The US, the EU, and Canada ended the 1974 Multi-Fiber Arrangement (MFA), which had enacted quotas on the amount that developing countries could export to those economic giants. The Dominican Republic had taken advantage of the MFA to become a major exporter of cotton trousers, cotton underwear, and knit shirts, but the elimination of MFA quotas meant they lost a good deal of this business to Asian producers. In 2004, the Dominican Republic became a signatory to the Dominican Republic-Central American Free Trade Agreement (CAFTA-DR), which aimed to create a NAFTA-like free trade zone between the US and its Central American neighbors.
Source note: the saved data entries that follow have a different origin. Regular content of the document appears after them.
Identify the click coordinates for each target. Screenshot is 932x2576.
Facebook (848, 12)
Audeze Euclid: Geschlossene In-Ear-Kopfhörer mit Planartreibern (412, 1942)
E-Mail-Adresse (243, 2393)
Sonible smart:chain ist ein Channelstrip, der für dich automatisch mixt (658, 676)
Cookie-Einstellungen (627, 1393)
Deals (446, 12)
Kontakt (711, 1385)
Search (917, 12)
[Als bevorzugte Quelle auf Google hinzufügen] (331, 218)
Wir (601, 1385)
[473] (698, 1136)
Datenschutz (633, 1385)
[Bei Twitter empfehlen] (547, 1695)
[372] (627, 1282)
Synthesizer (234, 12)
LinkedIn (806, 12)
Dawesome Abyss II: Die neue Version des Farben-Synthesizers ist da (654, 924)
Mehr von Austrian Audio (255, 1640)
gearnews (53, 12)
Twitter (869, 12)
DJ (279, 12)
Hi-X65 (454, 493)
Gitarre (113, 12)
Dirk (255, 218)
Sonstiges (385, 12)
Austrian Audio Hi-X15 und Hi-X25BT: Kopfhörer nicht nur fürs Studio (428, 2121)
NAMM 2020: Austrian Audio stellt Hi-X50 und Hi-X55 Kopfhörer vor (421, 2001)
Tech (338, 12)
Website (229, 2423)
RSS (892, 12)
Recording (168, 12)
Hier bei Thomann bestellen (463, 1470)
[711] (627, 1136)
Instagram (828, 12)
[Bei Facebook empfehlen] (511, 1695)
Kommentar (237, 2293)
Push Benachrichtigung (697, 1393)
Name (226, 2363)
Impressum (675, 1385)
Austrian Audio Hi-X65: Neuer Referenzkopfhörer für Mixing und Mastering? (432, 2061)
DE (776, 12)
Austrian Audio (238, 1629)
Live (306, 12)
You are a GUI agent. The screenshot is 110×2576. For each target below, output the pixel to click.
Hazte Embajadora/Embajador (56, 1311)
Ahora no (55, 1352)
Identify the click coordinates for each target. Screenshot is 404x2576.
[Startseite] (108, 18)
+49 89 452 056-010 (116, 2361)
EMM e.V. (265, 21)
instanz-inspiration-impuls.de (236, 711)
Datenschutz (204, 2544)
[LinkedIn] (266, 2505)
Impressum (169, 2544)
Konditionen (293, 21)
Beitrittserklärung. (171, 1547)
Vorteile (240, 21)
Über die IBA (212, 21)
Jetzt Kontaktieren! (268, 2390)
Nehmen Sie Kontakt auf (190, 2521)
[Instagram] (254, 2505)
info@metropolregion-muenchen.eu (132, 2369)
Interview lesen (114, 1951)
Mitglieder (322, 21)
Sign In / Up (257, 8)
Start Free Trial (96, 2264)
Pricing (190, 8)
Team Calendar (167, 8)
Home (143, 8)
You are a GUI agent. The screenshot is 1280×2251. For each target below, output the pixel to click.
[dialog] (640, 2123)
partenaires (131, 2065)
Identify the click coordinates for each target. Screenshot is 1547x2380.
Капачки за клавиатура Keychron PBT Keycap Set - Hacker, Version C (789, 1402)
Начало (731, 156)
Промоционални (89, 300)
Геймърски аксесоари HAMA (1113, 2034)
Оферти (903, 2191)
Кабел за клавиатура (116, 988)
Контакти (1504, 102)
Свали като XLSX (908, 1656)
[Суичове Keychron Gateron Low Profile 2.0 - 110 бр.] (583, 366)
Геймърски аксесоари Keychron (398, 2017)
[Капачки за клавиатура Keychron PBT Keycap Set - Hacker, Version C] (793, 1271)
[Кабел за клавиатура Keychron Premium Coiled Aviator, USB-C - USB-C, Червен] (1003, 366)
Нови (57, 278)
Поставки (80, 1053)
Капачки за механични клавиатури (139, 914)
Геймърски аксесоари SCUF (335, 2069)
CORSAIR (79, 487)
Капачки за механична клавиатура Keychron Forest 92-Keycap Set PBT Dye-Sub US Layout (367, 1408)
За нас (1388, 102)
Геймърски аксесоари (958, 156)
While a boon to the agribusiness sector, the agreement has benefited the Dominican Republic much less than its Central American relatives; since 2000, the value of Dominican exports have multiplied by 1.7, well below Honduras (2.3), Costa Rica, (2.0), and El Salvador (1.9). The Dominican Republic’s trade deficit has been rising, and textile manufacturers have struggled to compete with the low labor costs and advanced production techniques of Central American competitors.

The textile industry may have gotten a much-needed break with the impending failure of the TPP. Government and industry officials had decried it harmful to the Dominican Republic’s textile industry, noting that garments would account for 88% of the expected increase in exports from TPP countries, giving Vietnam and Malaysia an additional edge over the Dominican Republic. The failure of the agreement will help the Dominican Republic industry in the short-term, but the continued erosion of the country’s comparative advantage in textiles does not appear to be reversing anytime soon.

To change the industry’s fortunes, a shift is needed. Industry and government leaders will need to begin to focus on quality and fundamental competitiveness instead of depending on labor costs and tariffs to give Dominican products an advantage in global markets. A recent World Bank report cited adding value through vertical integration, increasing innovation, and grouping manufacturing and services activities within FTZ as three possible options to revitalize the sector. As the Dominican Republic will not be able to compete simply on the basis of low prices, becoming a leader in advanced manufacturing and processing techniques will be key in the years to come. Adapting technological quality with its geographic advantages will produce the best results for the sector.

Industry participants also recognize the need to form new relationships in order to open new markets. While the share of exports to the US has declined in recent years, together with Haiti it still accounts for more than 70% of total exports, which makes the Dominican Republic one of the least diversified exporters in Latin America. There is considerable untapped potential in the South American and Asian markets, which are both expected to continue expanding rapidly in the future. In an interview with TBY, Ricardo Pérez, VP Caribbean Operations for Hanes, explained that he views the Asian market as central to the future of the sector. “I do not forecast much growth unless the government begins to partner with the big corporations in Asia to come to the Dominican Republic and invest,“ Pérez told TBY. “As for now, I see the sector remaining flat.“ The near-passage of the TPP could be a wake-up call in this regard, spurring new ties between the Dominican Republic and China.